[Start of Attachment]

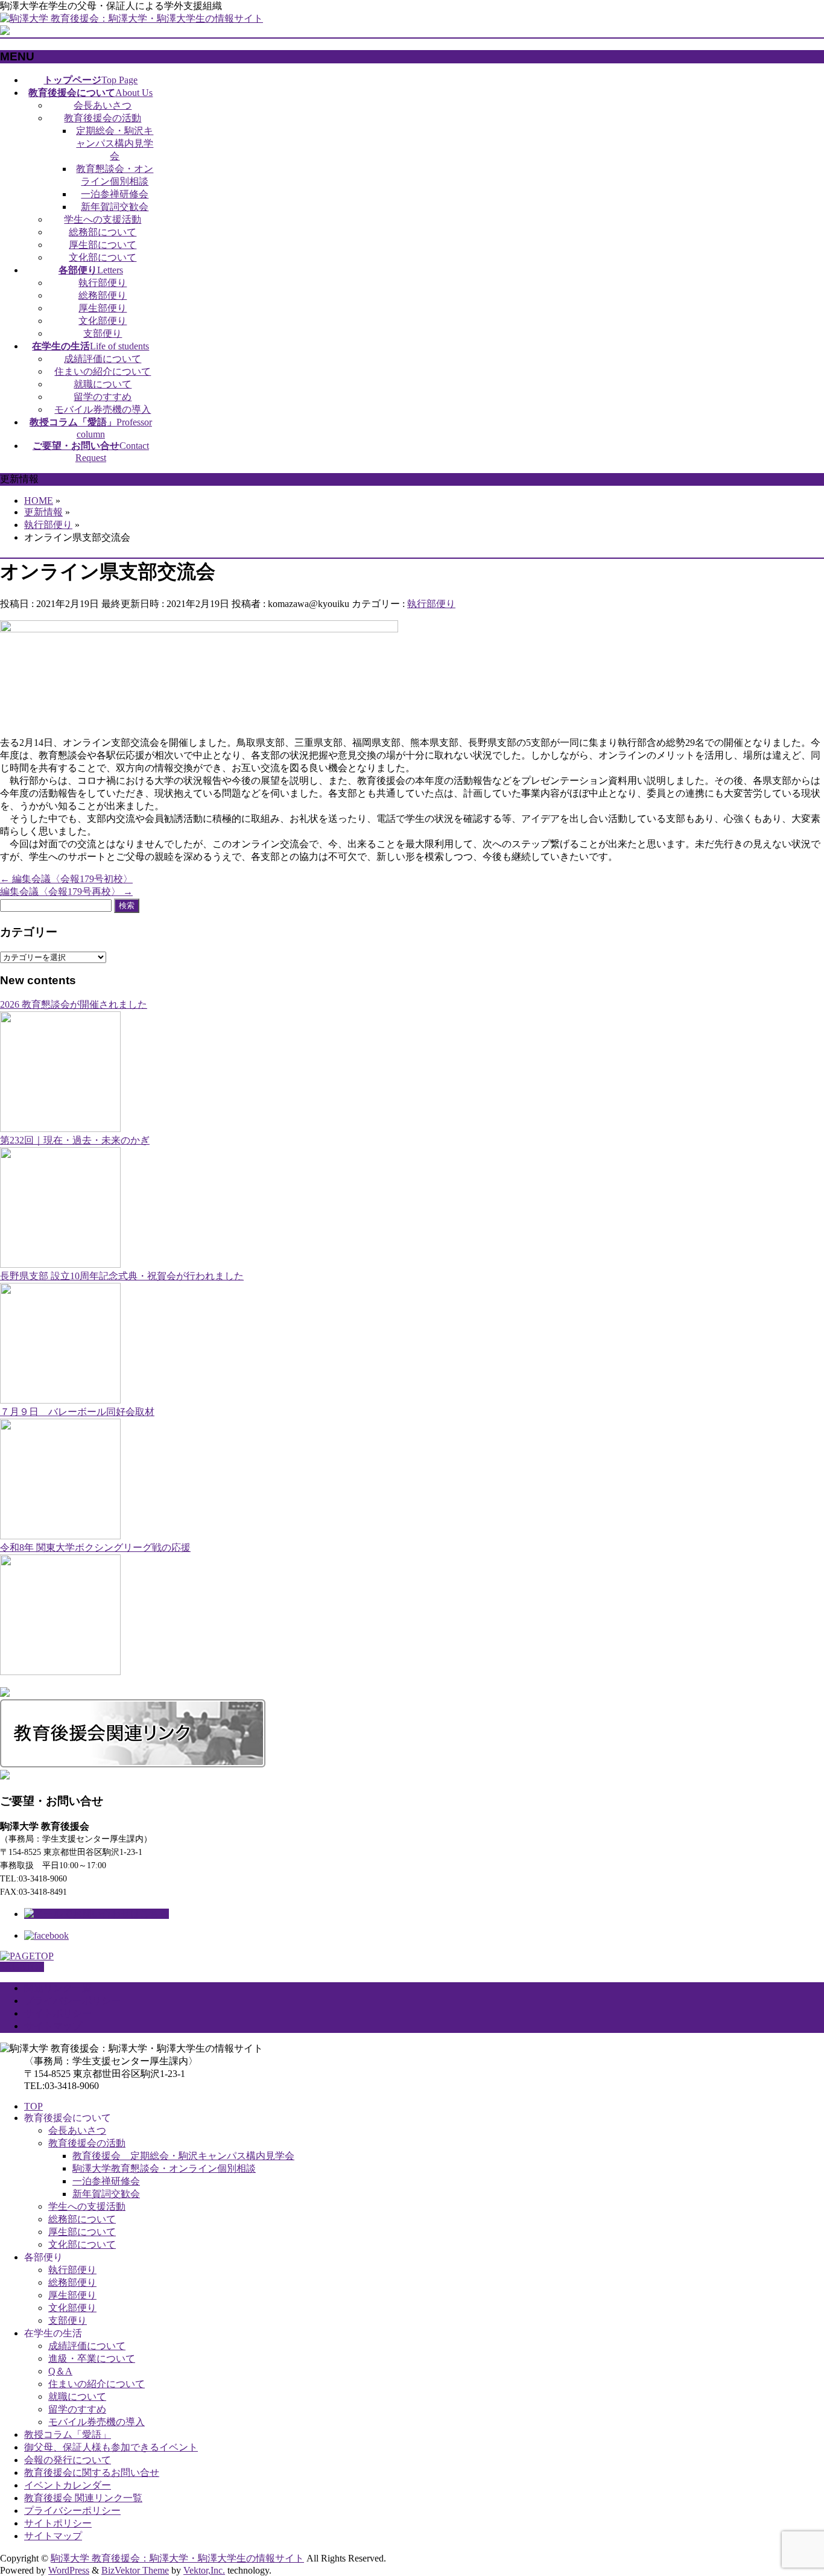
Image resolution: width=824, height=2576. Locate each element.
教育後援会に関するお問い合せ (91, 2472)
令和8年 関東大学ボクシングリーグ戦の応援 (95, 1547)
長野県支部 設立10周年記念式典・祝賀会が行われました (122, 1276)
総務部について (102, 232)
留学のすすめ (103, 397)
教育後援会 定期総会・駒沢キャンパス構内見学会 (183, 2156)
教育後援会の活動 (102, 118)
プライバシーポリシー (72, 2001)
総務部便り (102, 295)
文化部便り (102, 321)
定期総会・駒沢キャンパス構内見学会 (114, 143)
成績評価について (102, 359)
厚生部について (102, 245)
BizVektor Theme (135, 2570)
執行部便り (102, 283)
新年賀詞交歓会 (114, 207)
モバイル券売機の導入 (102, 409)
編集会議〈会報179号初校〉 (66, 879)
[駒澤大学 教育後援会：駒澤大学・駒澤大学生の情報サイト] (131, 18)
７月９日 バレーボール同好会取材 (77, 1412)
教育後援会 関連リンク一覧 (83, 2498)
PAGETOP (22, 1967)
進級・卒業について (91, 2358)
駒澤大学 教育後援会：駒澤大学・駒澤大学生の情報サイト (177, 2558)
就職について (103, 384)
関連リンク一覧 (58, 1988)
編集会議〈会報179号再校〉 (66, 891)
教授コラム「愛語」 (67, 2434)
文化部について (102, 257)
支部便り (102, 333)
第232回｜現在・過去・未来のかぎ (75, 1140)
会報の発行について (67, 2460)
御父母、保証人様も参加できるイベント (111, 2447)
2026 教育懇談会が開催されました (73, 1004)
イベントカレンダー (67, 2485)
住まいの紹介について (102, 371)
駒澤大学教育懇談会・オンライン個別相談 (164, 2168)
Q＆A (60, 2371)
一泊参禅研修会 (114, 194)
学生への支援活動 (102, 219)
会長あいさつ (103, 105)
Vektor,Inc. (204, 2570)
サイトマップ (53, 2026)
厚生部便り (102, 308)
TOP (33, 2106)
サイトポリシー (58, 2013)
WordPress (68, 2570)
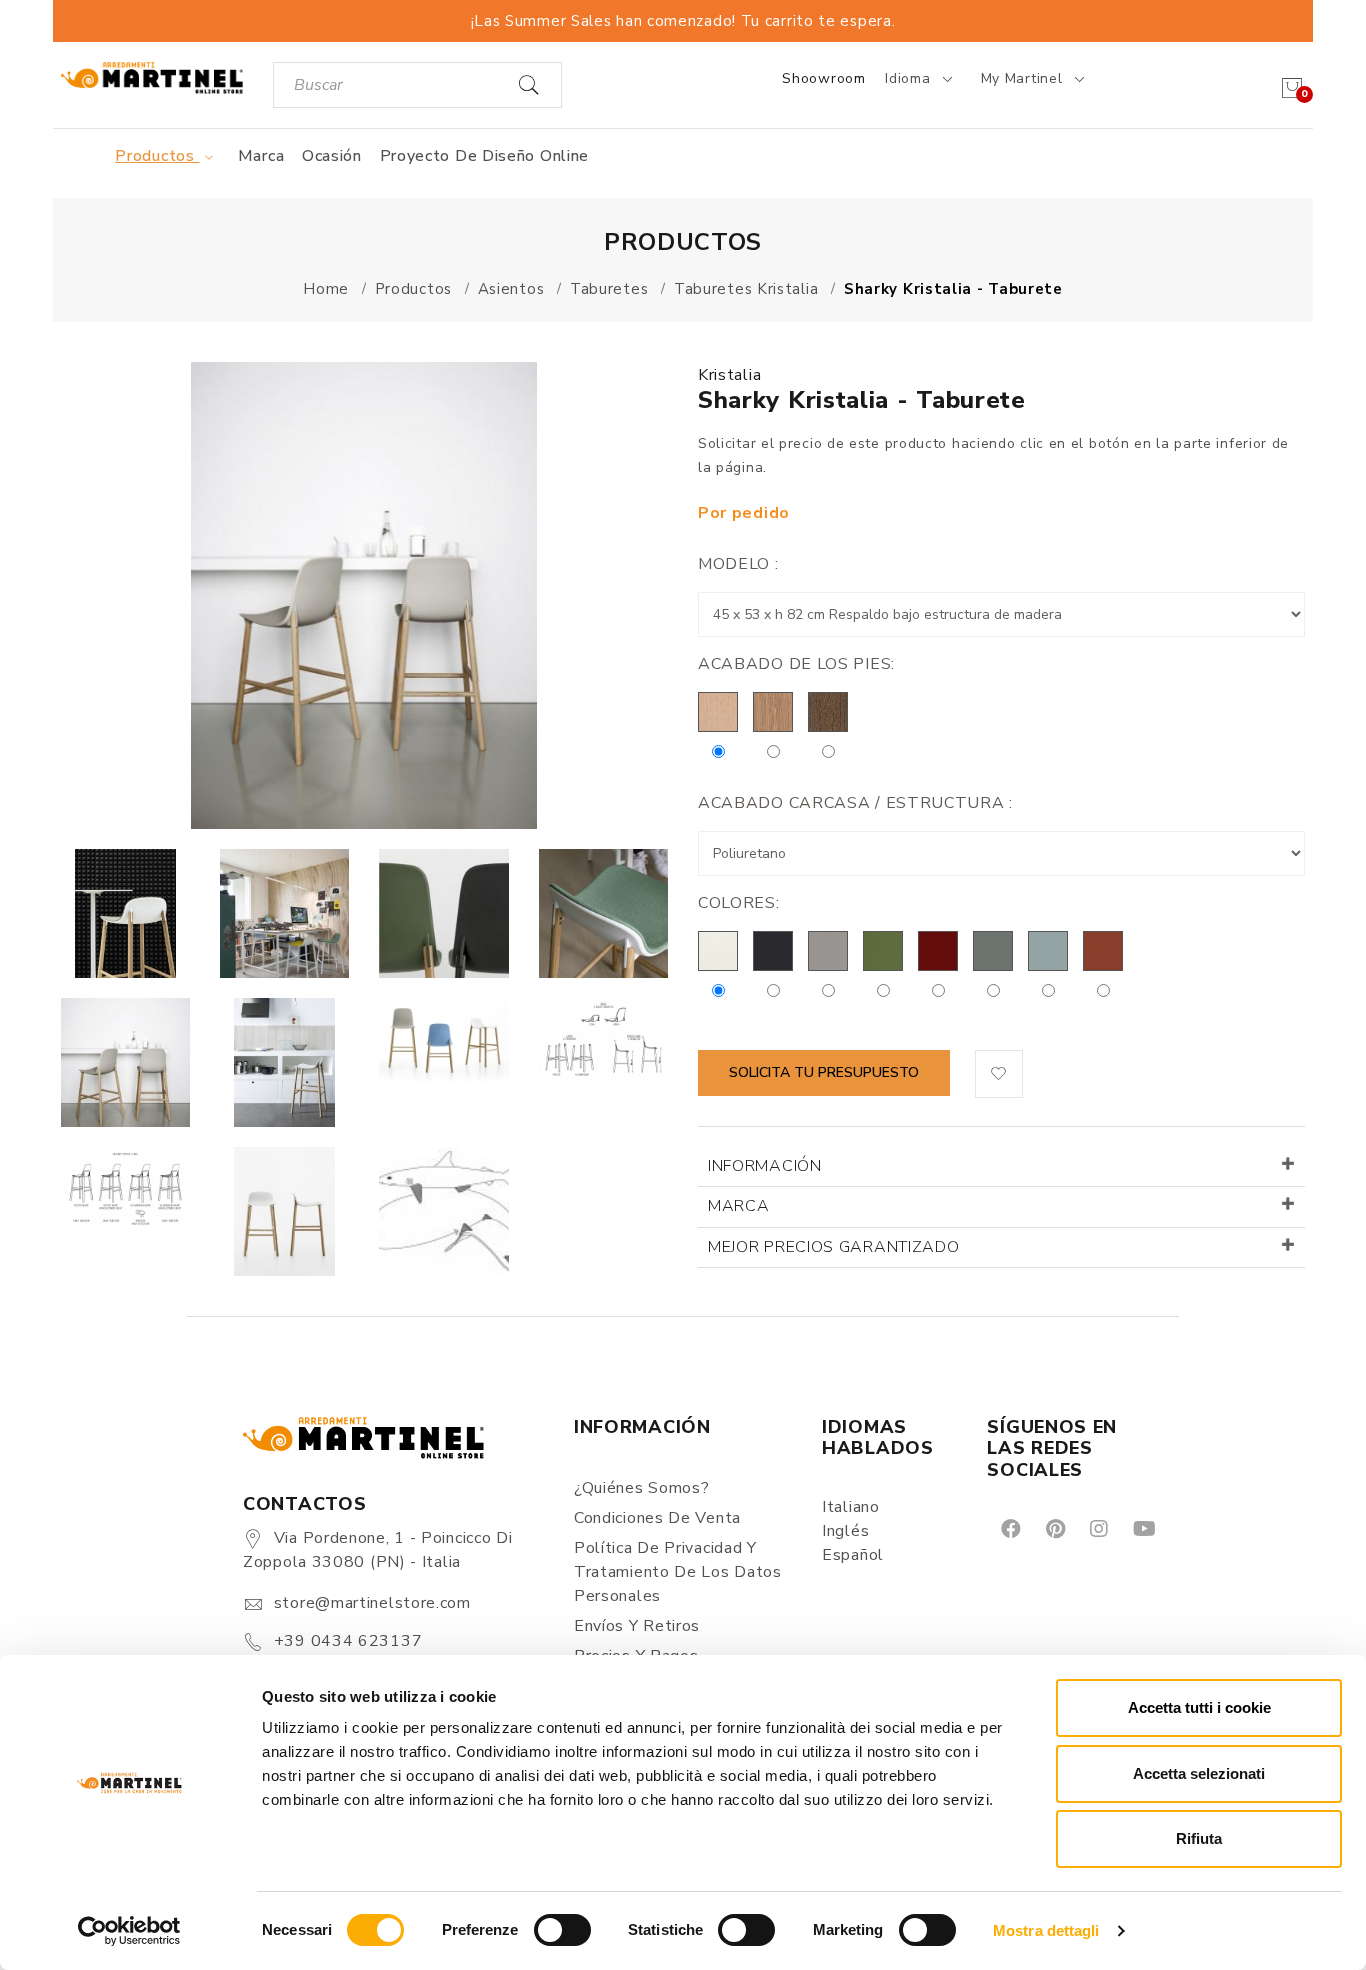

[End of Attachment]

■ What to produce: Without the pictures, transcribe the listing exactly as it stands.

■ Result of the task:
Image resolution: width=824, height=2576. Locate each element.
教育後援会に関するお問い合せ (91, 2472)
令和8年 関東大学ボクシングリーグ戦の応援 (95, 1547)
長野県支部 設立10周年記念式典・祝賀会が行われました (122, 1276)
総務部について (102, 232)
留学のすすめ (103, 397)
教育後援会 定期総会・駒沢キャンパス構内見学会 (183, 2156)
教育後援会の活動 (102, 118)
プライバシーポリシー (72, 2001)
総務部便り (102, 295)
文化部便り (102, 321)
定期総会・駒沢キャンパス構内見学会 (114, 143)
成績評価について (102, 359)
厚生部について (102, 245)
BizVektor Theme (135, 2570)
執行部便り (102, 283)
新年賀詞交歓会 (114, 207)
モバイル券売機の導入 (102, 409)
編集会議〈会報179号初校〉 (66, 879)
[駒澤大学 教育後援会：駒澤大学・駒澤大学生の情報サイト] (131, 18)
７月９日 バレーボール同好会取材 (77, 1412)
教育後援会 関連リンク一覧 (83, 2498)
PAGETOP (22, 1967)
進級・卒業について (91, 2358)
駒澤大学 教育後援会：駒澤大学・駒澤大学生の情報サイト (177, 2558)
就職について (103, 384)
関連リンク一覧 (58, 1988)
編集会議〈会報179号再校〉 (66, 891)
教授コラム「愛語」 (67, 2434)
文化部について (102, 257)
支部便り (102, 333)
第232回｜現在・過去・未来のかぎ (75, 1140)
会報の発行について (67, 2460)
御父母、保証人様も参加できるイベント (111, 2447)
2026 教育懇談会が開催されました (73, 1004)
イベントカレンダー (67, 2485)
住まいの紹介について (102, 371)
駒澤大学教育懇談会・オンライン個別相談 (164, 2168)
Q＆A (60, 2371)
一泊参禅研修会 (114, 194)
学生への支援活動 (102, 219)
会長あいさつ (103, 105)
Vektor,Inc. (204, 2570)
サイトマップ (53, 2026)
厚生部便り (102, 308)
TOP (33, 2106)
サイトポリシー (58, 2013)
WordPress (68, 2570)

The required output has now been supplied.